Jason Williams is a research psychologist in the Substance Use Prevention and Evaluation Research program. He has over 15 years of experience in developing, translating, and using advanced statistical methods in applied research. Much of Dr. Williams’s work has focused on evaluation of small- and large-scale substance use and violence prevention programs focusing on at-risk populations, especially children/adolescents and military personnel. He has served as analysis task lead and primary analyst and methodologist for multiple community and school-based evaluations such as the Start Strong dating violence prevention program, Safe Schools/Healthy Students program, the School Violence Prevention Program, and evaluations of mindfulness and mental health promotion interventions. He has also led analyses for several past iterations of the Department of Defense’s Survey of Health Related Behaviors in both the Active Duty and Reserve Components, evaluations of Basic Combat Training stress reduction and readiness promotion programs, and substance use prevention trials in the military.
In addition to program evaluation, Dr. Williams has worked extensively with studies examining child and youth development and the impact of risk and protective factors on important outcomes.
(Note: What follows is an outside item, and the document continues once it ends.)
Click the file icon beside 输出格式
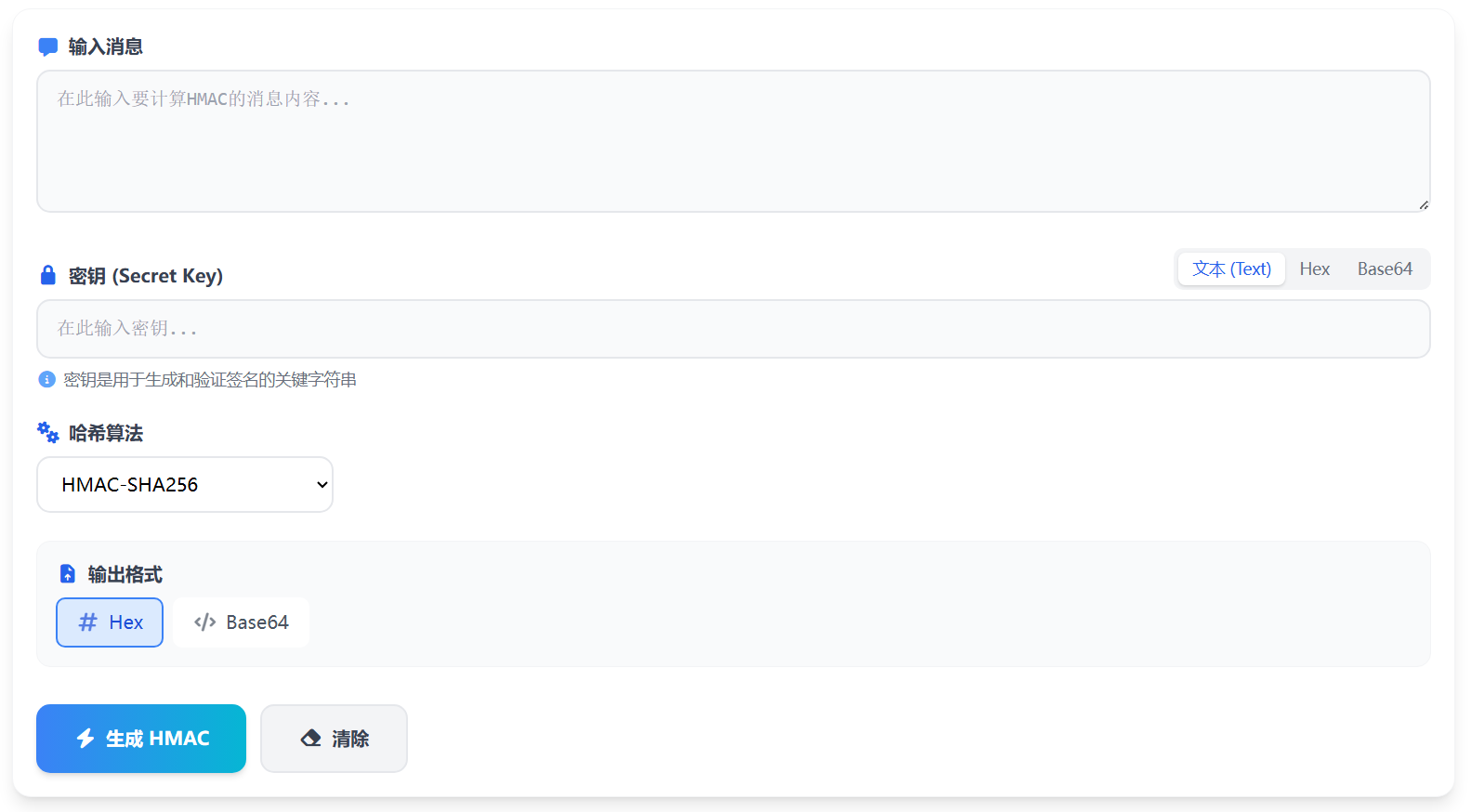 click(x=68, y=574)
He was an analysist for the Eunice Kennedy Shriver National Institute of Child Health and Human Development (NICHD) Study of Early Child Care and Youth Development (SECCYD) and has assisted with several National Survey of Child and Adolescent Well-Being (NSCAW) projects in the past. He is a collaborator with the National Institutes of Health (NIH) ECHO project, modeling the impact of early child experiences on later health outcomes and immune response. He is currently lead psychometrician for a U.S. Agency for International Development (USAID) project developing an international toolkit for the measurement of child experiences of gender-based violence and attitudes in the community, home, and school.
Dr. Williams has methodological expertise in mediation analysis, psychometrics, missing data techniques, bootstrapping, multilevel models, structural equation modeling, longitudinal growth models, and other latent variable models, such as factor analysis and latent class analysis.